Researchers from University of California Merced are collecting data on Yosemite waters to try to build a better picture of how climate change is affecting the rivers and aquifers of the Sierra.

Ventura County Star: “One of the keys to understanding the future is locked in the traces of minerals and salts contained in water flowing through Yosemite Valley today.

Researchers from UC Merced are collecting data to build an information base with which to compare future research on climate change.

‘You can tell the history of the environment from what’s in the water,’ said Dannique Aalbu, a 23-year-old student at UC Merced and one of the researchers.

As she made her rounds of Yosemite Valley recently, Aalbu opened her equipment bag near a stream close to the Merced River’s Happy Isles Bridge and tossed a probe into the water.

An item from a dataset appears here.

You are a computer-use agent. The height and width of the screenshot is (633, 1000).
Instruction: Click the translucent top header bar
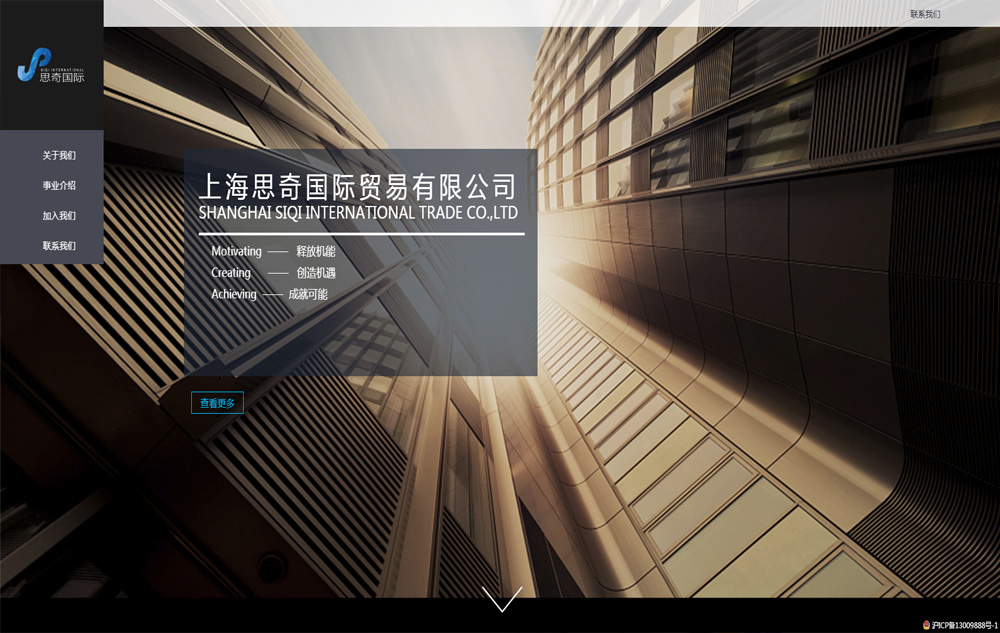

The probe sent data measuring the water’s ability to conduct electricity to her gray hand-held meter. The reading would help researchers know how much of the river water came from snowmelt and how much came from groundwater that had been stored in the soil and fractured bedrock before draining into the river system. Groundwater has more dissolved minerals and salts and is better able to conduct electricity.

Researchers expect that global warming will increase the proportion of the river originating from groundwater.

Yosemite is a good place to conduct research because its watershed hasn’t been altered by logging or mining, scientists say.

Overall precipitation in the central Sierra that encompasses Yosemite hasn’t changed significantly over the past 50 years. But its form is expected to change between 4,900 feet and 8,200 feet, which is 70 percent of the park, said Yosemite hydrologist Jim Roche.”